*What is expected*.
From top to bottom, return the records that follow exactly.

*Material for the task*.

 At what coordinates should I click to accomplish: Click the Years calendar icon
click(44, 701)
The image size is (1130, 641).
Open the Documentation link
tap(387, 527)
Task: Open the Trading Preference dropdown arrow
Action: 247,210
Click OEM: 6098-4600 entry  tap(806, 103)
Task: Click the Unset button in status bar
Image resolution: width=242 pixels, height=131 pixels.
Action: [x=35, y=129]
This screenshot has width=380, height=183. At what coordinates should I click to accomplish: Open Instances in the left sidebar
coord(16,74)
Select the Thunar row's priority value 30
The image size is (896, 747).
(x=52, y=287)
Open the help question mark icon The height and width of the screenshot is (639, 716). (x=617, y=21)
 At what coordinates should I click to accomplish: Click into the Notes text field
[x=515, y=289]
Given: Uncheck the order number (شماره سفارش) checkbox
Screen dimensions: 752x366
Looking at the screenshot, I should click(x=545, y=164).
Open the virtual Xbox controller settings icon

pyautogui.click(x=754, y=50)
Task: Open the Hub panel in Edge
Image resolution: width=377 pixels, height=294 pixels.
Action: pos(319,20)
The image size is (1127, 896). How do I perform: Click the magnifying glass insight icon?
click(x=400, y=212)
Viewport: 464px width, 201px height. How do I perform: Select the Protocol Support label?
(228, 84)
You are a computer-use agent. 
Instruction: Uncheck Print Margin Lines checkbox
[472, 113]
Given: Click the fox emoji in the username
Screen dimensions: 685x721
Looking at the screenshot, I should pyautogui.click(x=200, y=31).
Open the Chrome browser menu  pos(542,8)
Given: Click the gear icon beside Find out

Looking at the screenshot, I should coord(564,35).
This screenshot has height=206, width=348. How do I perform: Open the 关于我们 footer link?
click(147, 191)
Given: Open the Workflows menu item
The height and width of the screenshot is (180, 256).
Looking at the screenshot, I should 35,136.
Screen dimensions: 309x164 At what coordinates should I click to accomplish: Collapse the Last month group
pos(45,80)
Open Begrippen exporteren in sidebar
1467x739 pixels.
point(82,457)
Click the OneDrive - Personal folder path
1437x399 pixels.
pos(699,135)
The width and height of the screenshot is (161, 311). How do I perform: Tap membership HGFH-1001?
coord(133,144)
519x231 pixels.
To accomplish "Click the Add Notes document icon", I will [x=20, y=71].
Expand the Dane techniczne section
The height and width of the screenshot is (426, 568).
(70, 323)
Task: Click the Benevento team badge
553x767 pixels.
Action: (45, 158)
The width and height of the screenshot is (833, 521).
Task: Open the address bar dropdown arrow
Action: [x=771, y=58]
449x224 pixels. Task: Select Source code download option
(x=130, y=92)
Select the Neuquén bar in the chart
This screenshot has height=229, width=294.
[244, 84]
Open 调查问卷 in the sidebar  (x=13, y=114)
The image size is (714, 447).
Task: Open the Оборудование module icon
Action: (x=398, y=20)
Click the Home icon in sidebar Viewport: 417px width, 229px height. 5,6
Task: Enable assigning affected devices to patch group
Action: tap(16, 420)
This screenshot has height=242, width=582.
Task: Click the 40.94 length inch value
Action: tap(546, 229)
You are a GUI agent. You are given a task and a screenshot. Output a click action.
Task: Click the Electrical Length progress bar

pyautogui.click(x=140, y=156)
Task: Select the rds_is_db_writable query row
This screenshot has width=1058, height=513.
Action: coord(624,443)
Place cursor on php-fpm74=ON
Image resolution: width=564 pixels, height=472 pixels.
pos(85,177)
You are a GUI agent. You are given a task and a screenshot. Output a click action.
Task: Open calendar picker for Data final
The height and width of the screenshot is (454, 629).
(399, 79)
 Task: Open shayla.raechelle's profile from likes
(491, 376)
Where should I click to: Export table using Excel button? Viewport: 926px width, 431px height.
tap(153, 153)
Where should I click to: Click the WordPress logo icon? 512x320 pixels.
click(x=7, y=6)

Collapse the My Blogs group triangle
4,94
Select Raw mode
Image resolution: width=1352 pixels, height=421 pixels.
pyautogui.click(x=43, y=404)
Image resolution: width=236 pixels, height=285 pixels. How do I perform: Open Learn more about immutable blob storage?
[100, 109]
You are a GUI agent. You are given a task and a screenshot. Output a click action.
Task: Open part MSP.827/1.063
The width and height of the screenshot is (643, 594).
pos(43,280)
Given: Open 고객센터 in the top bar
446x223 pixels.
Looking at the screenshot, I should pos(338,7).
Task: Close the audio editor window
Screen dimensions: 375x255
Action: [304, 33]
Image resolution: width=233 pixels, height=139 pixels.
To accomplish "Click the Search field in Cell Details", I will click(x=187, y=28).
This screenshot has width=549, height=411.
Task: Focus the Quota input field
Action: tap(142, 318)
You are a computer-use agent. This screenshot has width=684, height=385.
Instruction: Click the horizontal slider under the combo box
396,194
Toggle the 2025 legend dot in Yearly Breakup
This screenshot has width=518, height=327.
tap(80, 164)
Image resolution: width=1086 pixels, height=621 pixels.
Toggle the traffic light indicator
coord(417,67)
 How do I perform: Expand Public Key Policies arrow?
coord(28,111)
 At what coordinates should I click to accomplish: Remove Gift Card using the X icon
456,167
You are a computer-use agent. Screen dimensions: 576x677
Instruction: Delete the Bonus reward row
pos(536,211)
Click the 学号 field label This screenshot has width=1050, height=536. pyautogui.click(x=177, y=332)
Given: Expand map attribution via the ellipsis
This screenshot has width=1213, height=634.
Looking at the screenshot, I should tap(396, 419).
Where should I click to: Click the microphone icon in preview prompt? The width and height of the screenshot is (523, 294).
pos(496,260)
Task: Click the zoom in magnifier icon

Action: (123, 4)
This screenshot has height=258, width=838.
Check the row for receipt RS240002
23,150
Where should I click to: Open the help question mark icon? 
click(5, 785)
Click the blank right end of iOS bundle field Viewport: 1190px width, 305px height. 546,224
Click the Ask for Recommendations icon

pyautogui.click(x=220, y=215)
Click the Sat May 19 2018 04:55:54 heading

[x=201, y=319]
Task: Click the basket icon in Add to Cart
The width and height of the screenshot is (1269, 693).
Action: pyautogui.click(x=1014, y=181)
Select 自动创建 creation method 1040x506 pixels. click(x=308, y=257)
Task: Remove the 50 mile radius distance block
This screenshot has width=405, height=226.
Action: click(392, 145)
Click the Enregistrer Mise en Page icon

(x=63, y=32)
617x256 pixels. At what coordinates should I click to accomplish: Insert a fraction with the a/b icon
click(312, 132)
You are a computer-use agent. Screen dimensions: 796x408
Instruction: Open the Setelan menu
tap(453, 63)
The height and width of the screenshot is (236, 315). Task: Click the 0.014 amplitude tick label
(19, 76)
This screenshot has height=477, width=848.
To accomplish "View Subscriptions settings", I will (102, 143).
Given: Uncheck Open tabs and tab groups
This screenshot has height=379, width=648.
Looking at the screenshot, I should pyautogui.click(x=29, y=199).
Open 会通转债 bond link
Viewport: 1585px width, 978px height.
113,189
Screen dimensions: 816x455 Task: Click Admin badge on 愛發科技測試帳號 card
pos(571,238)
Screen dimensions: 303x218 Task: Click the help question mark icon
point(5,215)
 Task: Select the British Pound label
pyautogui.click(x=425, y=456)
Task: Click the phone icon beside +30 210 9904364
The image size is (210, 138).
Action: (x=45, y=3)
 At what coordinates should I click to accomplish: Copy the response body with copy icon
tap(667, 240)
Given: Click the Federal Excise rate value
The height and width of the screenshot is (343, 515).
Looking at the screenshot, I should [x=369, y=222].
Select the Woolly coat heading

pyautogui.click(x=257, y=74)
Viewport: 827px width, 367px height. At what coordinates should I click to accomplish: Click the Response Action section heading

*Response to this task*.
 At what coordinates should I click to accomplish: Click the Years calendar icon
click(44, 701)
The image size is (1130, 641).
Open the Documentation link
tap(387, 527)
Task: Open the Trading Preference dropdown arrow
Action: 247,210
Click OEM: 6098-4600 entry  tap(806, 103)
Task: Click the Unset button in status bar
Image resolution: width=242 pixels, height=131 pixels.
Action: [x=35, y=129]
This screenshot has width=380, height=183. At what coordinates should I click to accomplish: Open Instances in the left sidebar
coord(16,74)
Select the Thunar row's priority value 30
The image size is (896, 747).
(x=52, y=287)
Open the help question mark icon The height and width of the screenshot is (639, 716). (x=617, y=21)
 At what coordinates should I click to accomplish: Click into the Notes text field
[x=515, y=289]
Given: Uncheck the order number (شماره سفارش) checkbox
Screen dimensions: 752x366
Looking at the screenshot, I should click(x=545, y=164).
Open the virtual Xbox controller settings icon

pyautogui.click(x=754, y=50)
Task: Open the Hub panel in Edge
Image resolution: width=377 pixels, height=294 pixels.
Action: pos(319,20)
The image size is (1127, 896). How do I perform: Click the magnifying glass insight icon?
click(x=400, y=212)
Viewport: 464px width, 201px height. How do I perform: Select the Protocol Support label?
(228, 84)
You are a computer-use agent. 
Instruction: Uncheck Print Margin Lines checkbox
[472, 113]
Given: Click the fox emoji in the username
Screen dimensions: 685x721
Looking at the screenshot, I should pyautogui.click(x=200, y=31).
Open the Chrome browser menu  pos(542,8)
Given: Click the gear icon beside Find out

Looking at the screenshot, I should coord(564,35).
This screenshot has height=206, width=348. How do I perform: Open the 关于我们 footer link?
click(147, 191)
Given: Open the Workflows menu item
The height and width of the screenshot is (180, 256).
Looking at the screenshot, I should 35,136.
Screen dimensions: 309x164 At what coordinates should I click to accomplish: Collapse the Last month group
pos(45,80)
Open Begrippen exporteren in sidebar
1467x739 pixels.
point(82,457)
Click the OneDrive - Personal folder path
1437x399 pixels.
pos(699,135)
The width and height of the screenshot is (161, 311). How do I perform: Tap membership HGFH-1001?
coord(133,144)
519x231 pixels.
To accomplish "Click the Add Notes document icon", I will [x=20, y=71].
Expand the Dane techniczne section
The height and width of the screenshot is (426, 568).
(70, 323)
Task: Click the Benevento team badge
553x767 pixels.
Action: (45, 158)
The width and height of the screenshot is (833, 521).
Task: Open the address bar dropdown arrow
Action: [x=771, y=58]
449x224 pixels. Task: Select Source code download option
(x=130, y=92)
Select the Neuquén bar in the chart
This screenshot has height=229, width=294.
[244, 84]
Open 调查问卷 in the sidebar  (x=13, y=114)
The image size is (714, 447).
Task: Open the Оборудование module icon
Action: (x=398, y=20)
Click the Home icon in sidebar Viewport: 417px width, 229px height. 5,6
Task: Enable assigning affected devices to patch group
Action: tap(16, 420)
This screenshot has height=242, width=582.
Task: Click the 40.94 length inch value
Action: tap(546, 229)
You are a GUI agent. You are given a task and a screenshot. Output a click action.
Task: Click the Electrical Length progress bar

pyautogui.click(x=140, y=156)
Task: Select the rds_is_db_writable query row
This screenshot has width=1058, height=513.
Action: coord(624,443)
Place cursor on php-fpm74=ON
Image resolution: width=564 pixels, height=472 pixels.
pos(85,177)
You are a GUI agent. You are given a task and a screenshot. Output a click action.
Task: Open calendar picker for Data final
The height and width of the screenshot is (454, 629).
(399, 79)
 Task: Open shayla.raechelle's profile from likes
(491, 376)
Where should I click to: Export table using Excel button? Viewport: 926px width, 431px height.
tap(153, 153)
Where should I click to: Click the WordPress logo icon? 512x320 pixels.
click(x=7, y=6)

Collapse the My Blogs group triangle
4,94
Select Raw mode
Image resolution: width=1352 pixels, height=421 pixels.
pyautogui.click(x=43, y=404)
Image resolution: width=236 pixels, height=285 pixels. How do I perform: Open Learn more about immutable blob storage?
[100, 109]
You are a GUI agent. You are given a task and a screenshot. Output a click action.
Task: Open part MSP.827/1.063
The width and height of the screenshot is (643, 594).
pos(43,280)
Given: Open 고객센터 in the top bar
446x223 pixels.
Looking at the screenshot, I should pos(338,7).
Task: Close the audio editor window
Screen dimensions: 375x255
Action: [304, 33]
Image resolution: width=233 pixels, height=139 pixels.
To accomplish "Click the Search field in Cell Details", I will click(x=187, y=28).
This screenshot has width=549, height=411.
Task: Focus the Quota input field
Action: tap(142, 318)
You are a computer-use agent. This screenshot has width=684, height=385.
Instruction: Click the horizontal slider under the combo box
396,194
Toggle the 2025 legend dot in Yearly Breakup
This screenshot has width=518, height=327.
tap(80, 164)
Image resolution: width=1086 pixels, height=621 pixels.
Toggle the traffic light indicator
coord(417,67)
 How do I perform: Expand Public Key Policies arrow?
coord(28,111)
 At what coordinates should I click to accomplish: Remove Gift Card using the X icon
456,167
You are a computer-use agent. Screen dimensions: 576x677
Instruction: Delete the Bonus reward row
pos(536,211)
Click the 学号 field label This screenshot has width=1050, height=536. pyautogui.click(x=177, y=332)
Given: Expand map attribution via the ellipsis
This screenshot has width=1213, height=634.
Looking at the screenshot, I should tap(396, 419).
Where should I click to: Click the microphone icon in preview prompt? The width and height of the screenshot is (523, 294).
pos(496,260)
Task: Click the zoom in magnifier icon

Action: (123, 4)
This screenshot has height=258, width=838.
Check the row for receipt RS240002
23,150
Where should I click to: Open the help question mark icon? 
click(5, 785)
Click the blank right end of iOS bundle field Viewport: 1190px width, 305px height. 546,224
Click the Ask for Recommendations icon

pyautogui.click(x=220, y=215)
Click the Sat May 19 2018 04:55:54 heading

[x=201, y=319]
Task: Click the basket icon in Add to Cart
The width and height of the screenshot is (1269, 693).
Action: pyautogui.click(x=1014, y=181)
Select 自动创建 creation method 1040x506 pixels. click(x=308, y=257)
Task: Remove the 50 mile radius distance block
This screenshot has width=405, height=226.
Action: click(392, 145)
Click the Enregistrer Mise en Page icon

(x=63, y=32)
617x256 pixels. At what coordinates should I click to accomplish: Insert a fraction with the a/b icon
click(312, 132)
You are a computer-use agent. Screen dimensions: 796x408
Instruction: Open the Setelan menu
tap(453, 63)
The height and width of the screenshot is (236, 315). Task: Click the 0.014 amplitude tick label
(19, 76)
This screenshot has height=477, width=848.
To accomplish "View Subscriptions settings", I will (102, 143).
Given: Uncheck Open tabs and tab groups
This screenshot has height=379, width=648.
Looking at the screenshot, I should pyautogui.click(x=29, y=199).
Open 会通转债 bond link
Viewport: 1585px width, 978px height.
113,189
Screen dimensions: 816x455 Task: Click Admin badge on 愛發科技測試帳號 card
pos(571,238)
Screen dimensions: 303x218 Task: Click the help question mark icon
point(5,215)
 Task: Select the British Pound label
pyautogui.click(x=425, y=456)
Task: Click the phone icon beside +30 210 9904364
The image size is (210, 138).
Action: (x=45, y=3)
 At what coordinates should I click to accomplish: Copy the response body with copy icon
tap(667, 240)
Given: Click the Federal Excise rate value
The height and width of the screenshot is (343, 515).
Looking at the screenshot, I should [x=369, y=222].
Select the Woolly coat heading

pyautogui.click(x=257, y=74)
Viewport: 827px width, 367px height. At what coordinates should I click to accomplish: Click the Response Action section heading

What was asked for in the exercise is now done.